ÆF¹ßẒ?€€ - Link f: integer
ÆF       - prime-factorisation
             e.g. 144 -> [[2,4],[3,2]]
                  (note that 1 -> [])
       € - for each ([prime,exponent] pair in that)
      €  -   for each (v in [prime,exponent]):
     ?   -     if...
    Ẓ    -     ...condition: is prime?
  ¹      -     ...then: no-op
   ß     -     ...else: call this Link with the same arity -> f(v)

Answer 3

J, ³⁴ 32 bytes

[:(;<@$:)`(<@[)@.(1=])/"1@|:2&p:

Try it online!

Outputs J boxed structure.
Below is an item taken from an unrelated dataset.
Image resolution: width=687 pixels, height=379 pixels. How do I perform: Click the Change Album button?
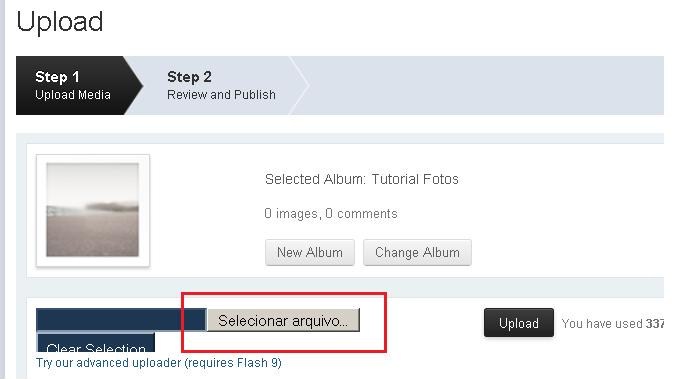(x=417, y=252)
Eg, f 1584 is:

┌─┬───────┐
│2│┌─┬─┐  │
│ ││2│3│  │
│ │└─┴─┘  │
├─┼───────┤
│3│┌─┬───┐│
│ ││2│┌─┐││
│ ││ ││2│││
│ ││ │└─┘││
│ │└─┴───┘│
└─┴───────┘

• 2&p: is a built in that produces the primes and their exponents as two lists, like:

     2&p: 5184
  2 3
  6 4
  

• [:(...)/"1@|: transpose and apply what's in parens to each row, putting it between the two elements so that [ and ] are the left and right args in what follows...
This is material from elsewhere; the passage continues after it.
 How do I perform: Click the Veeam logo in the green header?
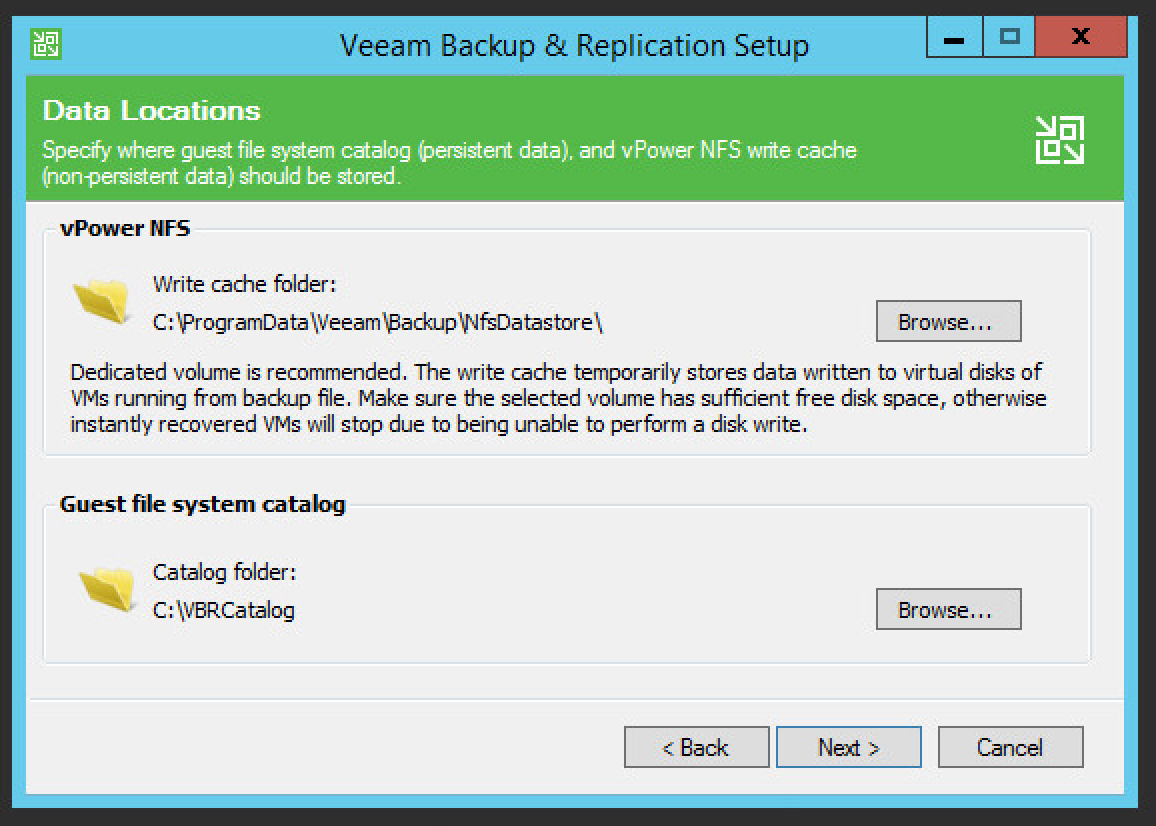click(1059, 140)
• (;<@$:)`(<@[)@.(1=]) If the right arg is 1 (ie, we've reached a prime), put it in a single box and return (<@[). Otherwise put the left arg in a left box, and into the right box put the function applied recursively to the right arg $:.

Answer 4

JavaScript (ES6), 73 bytes

Returns nested arrays, where \$k^1\$ is [k,[]].
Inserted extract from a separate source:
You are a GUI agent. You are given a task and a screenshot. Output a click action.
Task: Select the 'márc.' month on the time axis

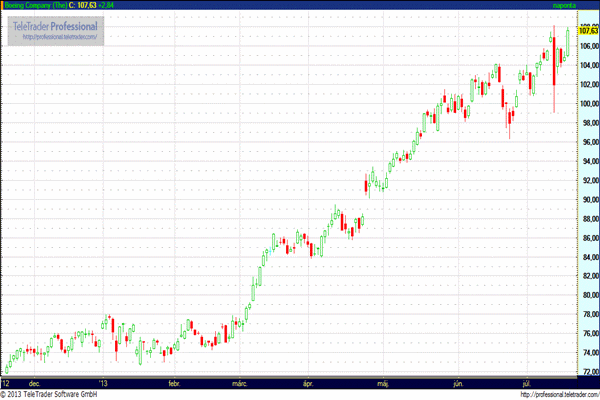pyautogui.click(x=240, y=383)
f=(n,k=2,a=[],i,b=i?[...a,k,f(i)]:a)=>k>n?b:n%k?f(n,k+1,b):f(n/k,k,a,-~i)

Try it online!

Answer 5

Japt, 16 bytes

Japt suffering from its lack of a prime/exponent built-in again. Uses the empty array if the exponent is 1.

*j ªUk ü Ëâ pßDl

Try it

*j ªUk ü Ëâ pßDl     :Implicit input of integer U
*                    :Multiply by
 j                   :Is prime?
   ª                 :Logical OR with
    Uk               :Prime factors of U
       ü             :Group by value
         Ë           :Map each D
          â          :  Deduplicate
            p        :  Push
             ß       :    Recursive call with argument
              Dl     :      Length of D

Answer 6

Stax, 15 bytes

╛⌐í₧?uò╗∩¿7d∩í±

Run and debug it

a pretty straightforward recursion.

-3 from recursive.

Answer 7

Core Maude, 283 bytes

mod F is ex RAT *(sort Nat to N). op __ : N N -> N[id: 1]. op e : N N ->
N[right id: 1]. vars A B C D : N . eq e(A,0)= 1 . op f : N -> N . eq f(A)=
A,2,0 . op _,_,_ : N N N -> N . ceq A,B,0 = A if A < B . ceq A,B,C = D,B,s C
if D := A / B . eq A,B,C = e(B,f(C))(A,s B,0)[owise]. endm

The f function will evaluate the factorization of its input, a natural number. In the output, the __ (juxtaposition) operator represents multiplication, and the e function represents exponentiation. So the term e(2, 3) (e(3, 3) (5 (7 (11 13)))) represents \$2^3 \times 3^3 \times 5 \times 7 \times 11 \times 13\$.

Example Session

             \||||||||||||||||||/
           --- Welcome to Maude ---
             /||||||||||||||||||\
         Maude 3.1 built: Oct 12 2020 20:12:31
         Copyright 1997-2020 SRI International
           Thu Jun  3 08:42:33 2021
Maude> set show stats off .
Maude> set show timing off .
Maude> set show command off .
Maude> mod F is ex RAT *(sort Nat to N). op __ : N N -> N[id: 1]. op e : N N ->
> N[right id: 1]. vars A B C D : N . eq e(A,0)= 1 . op f : N -> N . eq f(A)=
> A,2,0 . op _,_,_ : N N N -> N . ceq A,B,0 = A if A < B . ceq A,B,C = D,B,s C
> if D := A / B . eq A,B,C = e(B,f(C))(A,s B,0)[owise]. endm
Maude> red f(5184) .
result N: e(2, 2 3) e(3, e(2, 2))
Maude> red f(65536) .
result N: e(2, e(2, e(2, 2)))
Maude> red f(1081080) .
result N: e(2, 3) (e(3, 3) (5 (7 (11 13))))
Maude> red f(1441440) .
result N: e(2, 5) (e(3, 2) (5 (7 (11 13))))
Maude> red f(2162160) .
result N: e(2, e(2, 2)) (e(3, 3) (5 (7 (11 13))))
Maude> red f(47258883) .
result N: e(3, e(3, 2)) e(7, e(2, 2))

Ungolfed

mod F is
    ex RAT * (sort Nat to N) .

    op __ : N N -> N [id: 1] .
    op e : N N -> N [right id: 1] .

    vars A B C D : N .

    eq e(A, 0) = 1 .

    op f : N -> N .
    eq f(A) = A, 2, 0 .

    op _,_,_ : N N N -> N .
    ceq A, B, 0 = A if A < B .
    ceq A, B, C = D, B, s C if D := A / B .
    eq A, B, C = e(B, f(C)) (A, s B, 0) [owise] .
endm

Rather than use the built-in nested list module (LIST*), I opted to define my own output operators __ and e. Since Maude allows operators to be declared with identity elements, this saves me having to specify any special rules for 1 (i.e., don't show it).